R&B singers, many of whom received their early training in church choirs, invariably have perfect diction (“R-E-S-P-E-C-T!”). One of my only quibbles with Gnarls Barkley’s “Crazy,” a wonderful song by just about any measure, is that despite Cee-Lo’s great performance, he elides the endings of some of the most emphatic words. He was out of “touch,” but not because he didn’t know “enough.” Opera singing, on the other hand, is tough enough: you have to make a physically demanding sound, fill a hall with it, unamplified, and still make it beautiful, convey emotion. Besides that, you have to have fluent diction in, at least, Italian, German, French, and English. Which is why translation so often fails. Mozart wrote music that would fit the sound of Lorenzo da Ponte’s libretto. Some have claimed that English is unsettable for opera. American composer Virgil Thomson, however, felt he’d solved, “for all time,” the English words-and-music thing. His breakthrough: setting the poetry of Gertrude Stein. “My theory was that if a text is set correctly for the sound of it, the meaning will take care of itself.” Stein, of course, with meanings “already abstracted or absent, was “manna” for Thomson.

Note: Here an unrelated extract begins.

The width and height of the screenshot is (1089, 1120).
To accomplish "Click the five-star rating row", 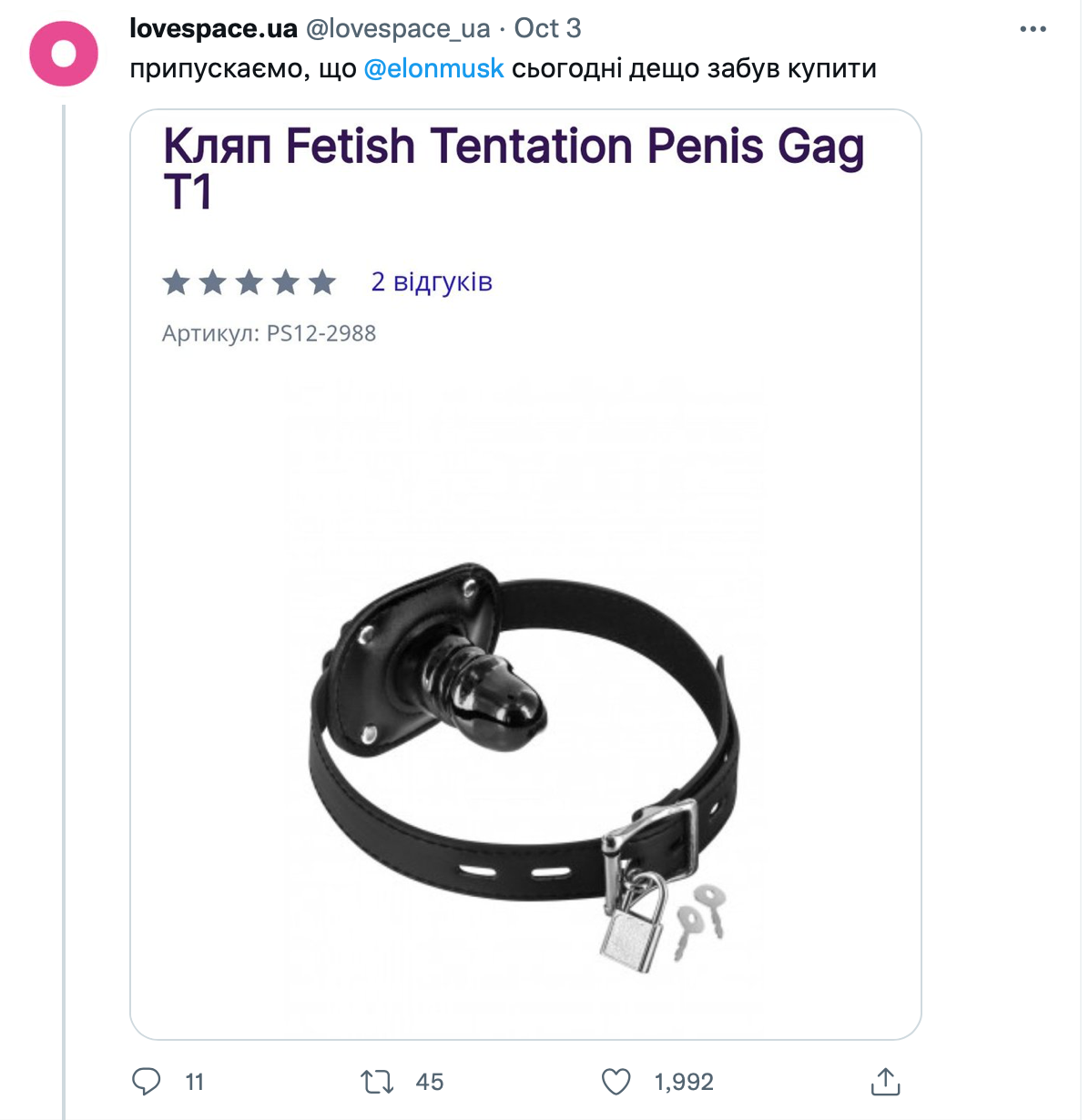I will [249, 282].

In his recent piece on Dylan in the New Yorker, Louis Menand wrote, “It is always the sound that interests Dylan,” adding that it was sound more than lyrics that got Dylan interested in Woody Guthrie and that his lyrics are often little more than “placeholders, devices to fit the melody and fill out the line.” The meanings? Abstracted or absent. So: the greatest “poet” in the history of rock is a peddler of nonsense verse.
Which isn’t to say the words aren’t important — they’re as important for their sound as for their sense. “Pigeons on the grass alas,” as they sing in the Thomson/Stein opera Four Saints in Three Acts. Or, Little Richard: “A-wop-bop-a-loo-lop a-lop-bam-boo.” The meaning, in either case, is implied, even clear. (A vision of the Holy Ghost, it’s been said of the Thomson/Stein declamation.)